Matthew McManus, adjunct professor of energy diplomacy at Georgetown University’s Walsh School of Foreign Service, said the natural gas situation has no equivalent safety net. “There is no strategic petroleum reserve for gas,” he said.

Ras Laffan, built on Qatar’s northeastern coastline and expanded over three decades into the world’s single largest concentration of LNG production capacity, accounts for about 18% of global supply. American LNG will have to fill the gap. That substitution will take months and will raise prices in Europe and Asia before it helps.

Khalaf Al Habtoor is the founder of the Al Habtoor Group, whose construction arm was part of the joint venture awarded a $790 million contract in 2008 to build Trump International Hotel and Tower on Dubai’s Palm Jumeirah, the artificial island that juts into the Persian Gulf off Dubai’s coastline. The project was shelved in 2011 after the global financial crisis.

Mr. Al Habtoor addressed Mr. Trump in an open letter on March 5. “Who gave you the authority to drag our region into a war with Iran?” he wrote. “You have placed the countries of the Gulf Cooperation Council and the Arab countries at the heart of a danger they did not choose.”

Anwar Gargash, diplomatic adviser to UAE President Sheikh Mohamed, said Iran’s targeting of Gulf states reflects “military failure, moral bankruptcy and political isolation.” He confirmed that “the UAE exerted sincere efforts until the very last moment to mediate between Washington and Tehran to avert this war.”

A gap has opened between the state’s long-term vision and the views of some in the business community. The war has made it visible without resolving it.

Ms. Hashem said the UAE defense architecture has held.

It combines Terminal High Altitude Area Defense and Patriot interceptors. These American-built missile defense systems are the same ones ringing U.S. bases across the region, with hardened pipeline infrastructure and cyber defenses.

Drone operators map port damage berth by berth in real time, isolating compromised sections without shutting the entire port.

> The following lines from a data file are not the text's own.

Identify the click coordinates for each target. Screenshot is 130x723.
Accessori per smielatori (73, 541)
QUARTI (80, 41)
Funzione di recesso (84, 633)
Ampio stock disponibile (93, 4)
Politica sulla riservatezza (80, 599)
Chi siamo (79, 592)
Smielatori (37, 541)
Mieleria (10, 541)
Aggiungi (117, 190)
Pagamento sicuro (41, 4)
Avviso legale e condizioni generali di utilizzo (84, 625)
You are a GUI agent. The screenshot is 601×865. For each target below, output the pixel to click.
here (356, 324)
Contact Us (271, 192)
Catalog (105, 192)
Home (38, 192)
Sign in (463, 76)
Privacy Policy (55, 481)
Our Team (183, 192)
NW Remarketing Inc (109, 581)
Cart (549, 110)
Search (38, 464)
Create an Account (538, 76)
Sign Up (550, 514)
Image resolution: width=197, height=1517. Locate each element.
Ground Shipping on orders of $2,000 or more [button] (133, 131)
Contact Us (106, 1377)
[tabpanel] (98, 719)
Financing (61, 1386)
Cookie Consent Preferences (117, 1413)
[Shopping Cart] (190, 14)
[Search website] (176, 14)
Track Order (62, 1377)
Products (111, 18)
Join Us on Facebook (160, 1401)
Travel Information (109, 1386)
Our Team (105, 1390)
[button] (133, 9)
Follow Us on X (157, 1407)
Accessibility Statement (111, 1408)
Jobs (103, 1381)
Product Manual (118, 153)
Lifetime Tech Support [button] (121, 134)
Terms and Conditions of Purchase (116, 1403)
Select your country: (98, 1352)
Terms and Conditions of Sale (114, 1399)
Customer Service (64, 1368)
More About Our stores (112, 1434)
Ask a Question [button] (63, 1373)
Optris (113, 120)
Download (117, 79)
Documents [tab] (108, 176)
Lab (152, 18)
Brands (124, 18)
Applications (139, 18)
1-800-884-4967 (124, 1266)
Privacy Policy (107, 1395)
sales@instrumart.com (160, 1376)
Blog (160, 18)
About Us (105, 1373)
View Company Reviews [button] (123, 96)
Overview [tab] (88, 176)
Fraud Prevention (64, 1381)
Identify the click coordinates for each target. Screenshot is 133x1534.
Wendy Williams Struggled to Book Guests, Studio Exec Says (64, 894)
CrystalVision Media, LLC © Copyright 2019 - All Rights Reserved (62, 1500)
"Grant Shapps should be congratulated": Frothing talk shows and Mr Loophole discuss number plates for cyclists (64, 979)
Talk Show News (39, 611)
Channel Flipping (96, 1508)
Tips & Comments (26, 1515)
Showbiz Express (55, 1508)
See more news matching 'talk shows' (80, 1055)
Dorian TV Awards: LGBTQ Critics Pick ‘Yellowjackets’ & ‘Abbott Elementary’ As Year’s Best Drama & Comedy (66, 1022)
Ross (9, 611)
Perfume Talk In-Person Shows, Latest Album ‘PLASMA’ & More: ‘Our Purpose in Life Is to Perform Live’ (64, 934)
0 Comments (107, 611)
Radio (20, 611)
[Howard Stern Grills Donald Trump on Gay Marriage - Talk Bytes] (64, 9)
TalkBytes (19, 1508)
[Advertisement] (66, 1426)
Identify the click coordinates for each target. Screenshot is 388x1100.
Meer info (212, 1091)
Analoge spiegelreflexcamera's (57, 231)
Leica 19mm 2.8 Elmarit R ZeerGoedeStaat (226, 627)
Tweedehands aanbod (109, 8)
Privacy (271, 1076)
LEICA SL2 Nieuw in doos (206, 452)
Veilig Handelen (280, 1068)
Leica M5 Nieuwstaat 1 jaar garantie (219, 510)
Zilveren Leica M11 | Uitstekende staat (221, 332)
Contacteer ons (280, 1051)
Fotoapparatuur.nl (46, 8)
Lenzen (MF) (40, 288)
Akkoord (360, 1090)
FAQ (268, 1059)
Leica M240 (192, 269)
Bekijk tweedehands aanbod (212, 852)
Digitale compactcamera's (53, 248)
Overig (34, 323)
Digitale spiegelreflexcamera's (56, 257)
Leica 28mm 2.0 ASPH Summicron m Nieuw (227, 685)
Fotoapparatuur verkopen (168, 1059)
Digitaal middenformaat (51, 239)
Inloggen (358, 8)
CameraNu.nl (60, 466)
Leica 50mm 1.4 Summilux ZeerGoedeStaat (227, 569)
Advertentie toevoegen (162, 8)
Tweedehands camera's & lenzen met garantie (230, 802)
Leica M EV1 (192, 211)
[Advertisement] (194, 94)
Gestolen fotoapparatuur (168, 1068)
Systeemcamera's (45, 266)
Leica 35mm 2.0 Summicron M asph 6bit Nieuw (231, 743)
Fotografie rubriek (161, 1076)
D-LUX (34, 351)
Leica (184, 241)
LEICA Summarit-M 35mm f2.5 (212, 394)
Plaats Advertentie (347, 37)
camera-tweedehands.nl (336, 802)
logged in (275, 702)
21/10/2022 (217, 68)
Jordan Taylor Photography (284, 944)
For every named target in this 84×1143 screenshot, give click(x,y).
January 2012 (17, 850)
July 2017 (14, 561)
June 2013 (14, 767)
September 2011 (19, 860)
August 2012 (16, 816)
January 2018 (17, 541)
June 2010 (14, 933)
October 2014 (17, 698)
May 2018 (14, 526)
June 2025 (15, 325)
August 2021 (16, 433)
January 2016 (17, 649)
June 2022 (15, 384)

The interception rate was about 95%.

UAE engineers brought Fujairah’s key berths and its main supertanker jetty, the deep-water terminal capable of loading the largest crude carriers afloat, back online within 72 hours.

“This comprehensive resilience framework is exactly why the UAE, even while still under these unprecedented attacks, remains fully capable of transiting its oil from Fujairah and throughout the Gulf,” Ms. Hashem said.

Damyana Bakardzhieva, senior research fellow for economic diplomacy at the Anwar Gargash Diplomatic Academy in Abu Dhabi, said the strikes will accelerate the Abu Dhabi National Oil Co.’s plans to build a second crude pipeline by next year. The new line would run from Jebel Dhanna, the UAE’s main crude export terminal on the Persian Gulf coast west of Abu Dhabi, east across the desert to Fujairah via the processing hub at Habshan.

The second pipeline would double UAE crude export capacity that bypasses the strait entirely, from the current 1.8 million barrels per day to more than 3 million.

Tehran has constructed legal cover for the strait’s closure. Iran’s non-ratification of the 1982 United Nations Convention on the Law of the Sea allows it to argue that only innocent passage applies in the Strait of Hormuz, the 21-mile-wide chokepoint between the Iranian coast and the Omani peninsula of Musandam, giving Tehran claimed authority to stop any vessel it deems a security threat.

The strait is technically open under international law, but it is effectively inaccessible.

The Trump administration has said the U.S. is not ready to escort commercial vessels through the strait. Naval assets are committed to active combat operations.

Ambassador Joey Hood, former acting assistant secretary of state for Near Eastern affairs, said the diplomatic infrastructure to manage the crisis barely exists.

“We have no ambassadors at all in Riyadh or Abu Dhabi,” Mr. Hood said Thursday. “In Kuwait, we not only don’t have an ambassador, we don’t have diplomats anymore.”

Nineteen days of war involving 25 countries have produced neither a clear outcome nor an exit strategy from any of the three main belligerents.

“A weakened regime with that ideology is a much more dangerous regime,” he said.

“Military tools are once again demonstrating their incapacity to impose durable peace in the region,” Ms. Bakardzhieva said.